Proof-of-Work Blockchain Definition: A proof-of-work blockchain is a type of blockchain that uses a complex mathematical algorithm called a “proof-of-work” to validate and secure transactions on the network. This algorithm requires users (or “miners”) to solve a difficult mathematical problem in order to add a new block of transactions to the blockchain.
For example, let’s say Alice wants to send Bob 1 Bitcoin. She would broadcast this transaction to the network and it would be picked up by the miners. The miners would then take this transaction, along with other transactions that have been broadcasted, and package them into a “block”.

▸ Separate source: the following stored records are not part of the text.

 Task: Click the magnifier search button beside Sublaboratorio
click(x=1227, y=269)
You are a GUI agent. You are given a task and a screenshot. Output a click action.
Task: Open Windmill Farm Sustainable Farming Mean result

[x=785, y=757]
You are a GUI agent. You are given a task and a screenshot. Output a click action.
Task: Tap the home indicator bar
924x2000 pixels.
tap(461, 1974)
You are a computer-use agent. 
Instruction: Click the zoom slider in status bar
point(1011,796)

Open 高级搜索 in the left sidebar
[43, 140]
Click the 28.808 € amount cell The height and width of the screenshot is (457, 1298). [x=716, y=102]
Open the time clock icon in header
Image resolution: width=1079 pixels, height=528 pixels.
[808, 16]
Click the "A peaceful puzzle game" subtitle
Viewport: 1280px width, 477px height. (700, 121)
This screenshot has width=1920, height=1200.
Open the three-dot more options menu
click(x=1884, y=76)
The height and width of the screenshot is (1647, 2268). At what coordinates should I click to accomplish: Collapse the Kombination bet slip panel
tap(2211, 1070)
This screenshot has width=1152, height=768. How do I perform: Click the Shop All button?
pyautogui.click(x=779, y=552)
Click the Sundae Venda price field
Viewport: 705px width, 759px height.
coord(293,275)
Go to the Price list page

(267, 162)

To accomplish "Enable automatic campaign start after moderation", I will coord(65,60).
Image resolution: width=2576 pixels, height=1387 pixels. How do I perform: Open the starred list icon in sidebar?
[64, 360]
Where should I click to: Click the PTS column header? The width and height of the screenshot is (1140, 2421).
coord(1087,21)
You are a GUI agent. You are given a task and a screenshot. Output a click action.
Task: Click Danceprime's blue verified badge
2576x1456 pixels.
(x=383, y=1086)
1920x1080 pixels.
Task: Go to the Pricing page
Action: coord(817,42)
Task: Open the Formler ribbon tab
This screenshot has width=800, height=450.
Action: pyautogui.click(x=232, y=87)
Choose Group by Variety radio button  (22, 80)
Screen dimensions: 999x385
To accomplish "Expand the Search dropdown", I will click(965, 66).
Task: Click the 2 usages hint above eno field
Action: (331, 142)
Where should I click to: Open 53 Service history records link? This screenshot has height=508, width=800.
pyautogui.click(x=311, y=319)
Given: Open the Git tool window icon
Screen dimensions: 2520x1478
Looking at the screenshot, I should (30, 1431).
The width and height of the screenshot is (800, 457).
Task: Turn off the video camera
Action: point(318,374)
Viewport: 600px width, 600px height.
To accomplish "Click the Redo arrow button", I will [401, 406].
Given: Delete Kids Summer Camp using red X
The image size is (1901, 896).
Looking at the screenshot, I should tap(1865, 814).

Before this block can be added to the blockchain, the miners must solve a complex mathematical problem that is designed to be difficult to solve. This problem is called the “proof-of-work” and it requires a lot of computational power to solve. Once a miner solves the problem, they broadcast the solution to the network and the other miners will check to make sure it is correct.
If the solution is correct, the block is added to the blockchain and the transactions within it are confirmed. This process is called “mining” and it is the way that new blocks are added to the blockchain. The miner who solves the proof-of-work is rewarded with a certain amount of the cryptocurrency being used on the network (in this case, Bitcoin).
Proof-of-work blockchains are considered to be very secure because they require a lot of computational power to add new blocks to the blockchain. This means that it would be very difficult for someone to manipulate the blockchain or add fake transactions because they would need to have a lot of computational power to solve the proof-of-work.
Some examples of proof-of-work blockchains include Bitcoin, Ethereum, and Litecoin.